* [EXERCISE OBJECTIVE]: Rescale the items from the first line up to and including the line containing "Self Sucking (151, 685)". Write out every line again, changing only the coordinates in the answers: multiply each by 1.5 and round to a whole number, with halves rounded up.

* START *

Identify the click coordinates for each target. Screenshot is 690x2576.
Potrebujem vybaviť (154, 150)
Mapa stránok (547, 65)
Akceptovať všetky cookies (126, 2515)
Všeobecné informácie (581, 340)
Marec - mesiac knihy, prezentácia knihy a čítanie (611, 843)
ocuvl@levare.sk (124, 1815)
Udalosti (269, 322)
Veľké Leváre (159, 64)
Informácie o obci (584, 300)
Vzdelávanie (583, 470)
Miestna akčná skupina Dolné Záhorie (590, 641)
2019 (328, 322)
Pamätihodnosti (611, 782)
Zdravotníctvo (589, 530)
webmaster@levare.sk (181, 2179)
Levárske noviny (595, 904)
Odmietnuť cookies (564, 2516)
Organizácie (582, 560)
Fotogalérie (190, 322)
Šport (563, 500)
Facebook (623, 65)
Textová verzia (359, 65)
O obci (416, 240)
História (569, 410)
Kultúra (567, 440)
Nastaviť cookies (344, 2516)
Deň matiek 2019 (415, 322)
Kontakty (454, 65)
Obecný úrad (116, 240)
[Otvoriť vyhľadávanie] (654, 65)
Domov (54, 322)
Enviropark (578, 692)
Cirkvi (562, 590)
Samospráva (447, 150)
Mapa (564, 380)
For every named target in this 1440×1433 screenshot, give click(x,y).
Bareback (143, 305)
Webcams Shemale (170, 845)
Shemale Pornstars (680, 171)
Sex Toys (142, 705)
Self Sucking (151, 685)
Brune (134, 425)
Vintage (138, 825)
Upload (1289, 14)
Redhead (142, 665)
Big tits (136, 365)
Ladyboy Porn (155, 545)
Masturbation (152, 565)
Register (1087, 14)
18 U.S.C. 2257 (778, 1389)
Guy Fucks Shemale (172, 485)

* END *

* [FINAL RESULT]:
Identify the click coordinates for each target. Screenshot is 690x2576.
Potrebujem vybaviť (231, 225)
Mapa stránok (821, 98)
Akceptovať všetky cookies (189, 3773)
Všeobecné informácie (872, 510)
Marec - mesiac knihy, prezentácia knihy a čítanie (917, 1265)
ocuvl@levare.sk (186, 2723)
Udalosti (404, 483)
Veľké Leváre (239, 96)
Informácie o obci (876, 450)
Vzdelávanie (875, 705)
Miestna akčná skupina Dolné Záhorie (885, 962)
2019 (492, 483)
Pamätihodnosti (917, 1173)
Zdravotníctvo (884, 795)
webmaster@levare.sk (272, 3269)
Levárske noviny (893, 1356)
Odmietnuť cookies (846, 3774)
Organizácie (873, 840)
Fotogalérie (285, 483)
Šport (845, 750)
Facebook (935, 98)
Textová verzia (539, 98)
O obci (624, 360)
História (854, 615)
Kultúra (851, 660)
Nastaviť cookies (516, 3774)
Deň matiek 2019 (623, 483)
Kontakty (681, 98)
Obecný úrad (174, 360)
[Otvoriť vyhľadávanie] (981, 98)
Domov (81, 483)
Enviropark (867, 1038)
Cirkvi (843, 885)
Samospráva (671, 225)
Mapa (846, 570)
For every named target in this 1440×1433 screenshot, give click(x,y).
Bareback (215, 458)
Webcams Shemale (255, 1268)
Shemale Pornstars (1020, 257)
Sex Toys (213, 1058)
Self Sucking (227, 1028)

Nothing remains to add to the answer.